Comparative analysis of metastatic variants from the colorectal tumor cell line HT-29
- Author:
Min WANG
1
;
Ilka VOGEL
;
Holger KALTHOFF
Author Information
1. The First Affiliated Hospital, College of Medical Sciences, Zhejiang University, Hangzhou 310003, China.
- Publication Type:Journal Article
- From:
Journal of Zhejiang University. Medical sciences
2002;31(5):355-358
- CountryChina
- Language:Chinese
-
Abstract:
OBJECTIVE: To analyze the relationship between metastatic potential and related facters of colorectal tumor cell lines. METHODS: The variants HT-29c and HT-29d cell lines derived from the selection of HT-29 cells were injected into nude rats and the metastatic potential of the two tumor cell variants was analyzed. Expression of urokinase-type plasminogen activator (uPA) and plasminogen activator inhibitor type 1 (PAI-1) were measured with ELISA in vitro in colorectal carcinoma cell lines WiDr, HT-29 and HT-29d. Expression of carcinoembryonic antigen (CEA) and phosphoinositide 3-kinase (PI3-Kinase) were determined with immunohistochemistry, (IHC) in vitro and in vivo in WiDr, HT-29 and HT-29d cell lines. In addition, CEA expression was demonstrated with fluorescence activated cell sorter (FACS) in vitro.
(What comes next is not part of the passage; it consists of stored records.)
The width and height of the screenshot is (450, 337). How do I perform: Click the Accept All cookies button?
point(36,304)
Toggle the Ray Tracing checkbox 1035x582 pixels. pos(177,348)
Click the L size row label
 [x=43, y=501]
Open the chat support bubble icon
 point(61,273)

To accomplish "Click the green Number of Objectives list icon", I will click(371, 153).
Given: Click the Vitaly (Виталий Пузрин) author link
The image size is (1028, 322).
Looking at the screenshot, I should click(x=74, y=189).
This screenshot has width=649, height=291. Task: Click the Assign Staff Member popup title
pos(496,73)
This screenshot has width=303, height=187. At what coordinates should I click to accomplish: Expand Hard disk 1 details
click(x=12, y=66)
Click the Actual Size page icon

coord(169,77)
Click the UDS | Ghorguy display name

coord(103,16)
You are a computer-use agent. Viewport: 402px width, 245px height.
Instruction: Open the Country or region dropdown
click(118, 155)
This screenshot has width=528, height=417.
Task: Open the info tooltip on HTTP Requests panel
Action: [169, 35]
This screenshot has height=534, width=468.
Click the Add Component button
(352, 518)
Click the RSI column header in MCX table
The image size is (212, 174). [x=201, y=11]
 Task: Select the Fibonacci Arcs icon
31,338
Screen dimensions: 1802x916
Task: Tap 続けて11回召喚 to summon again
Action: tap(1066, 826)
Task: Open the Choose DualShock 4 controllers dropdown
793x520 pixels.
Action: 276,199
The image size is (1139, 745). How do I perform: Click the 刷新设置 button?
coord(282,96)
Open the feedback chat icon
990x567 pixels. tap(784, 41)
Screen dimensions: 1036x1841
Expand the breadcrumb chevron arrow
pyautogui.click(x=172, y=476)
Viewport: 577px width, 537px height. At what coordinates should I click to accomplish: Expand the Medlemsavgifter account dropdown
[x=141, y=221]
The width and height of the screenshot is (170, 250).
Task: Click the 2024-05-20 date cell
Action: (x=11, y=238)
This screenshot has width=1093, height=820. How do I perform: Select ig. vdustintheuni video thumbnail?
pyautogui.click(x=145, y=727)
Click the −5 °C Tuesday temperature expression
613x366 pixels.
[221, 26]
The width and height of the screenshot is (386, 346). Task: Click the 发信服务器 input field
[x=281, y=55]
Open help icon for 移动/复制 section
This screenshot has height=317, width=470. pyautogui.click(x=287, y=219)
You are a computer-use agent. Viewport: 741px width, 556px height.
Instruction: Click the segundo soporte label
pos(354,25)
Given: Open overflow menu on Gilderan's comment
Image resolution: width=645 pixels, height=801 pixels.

RESULTS: The liver metastasis rate of the variant HT-29d (with 4 cycles of selection), increased as compared with that of parental HT-29 cells and that of variant HT-29b cells (with 2 cycle of selection). The uPA concentration of variant HT-29d cell line was significantly higher than that of the non metastatic WiDr and the low metastatic HT-29 cells (P<0.05). The variant HT-29d cells produced stronger PI3-kinase expression as compared with the non-anetastatic WiDr cells and the low metastatic HT-29 cells in vivo. CONCLUSION: The selected variant cell lines can exhibit an enhanced metastatic potential. The level of uPA and PAI-1 are positively correlated with the metastatic capacity of tumor cells. The expression of PI3 kinasecorrelates with tumor development and metastasis.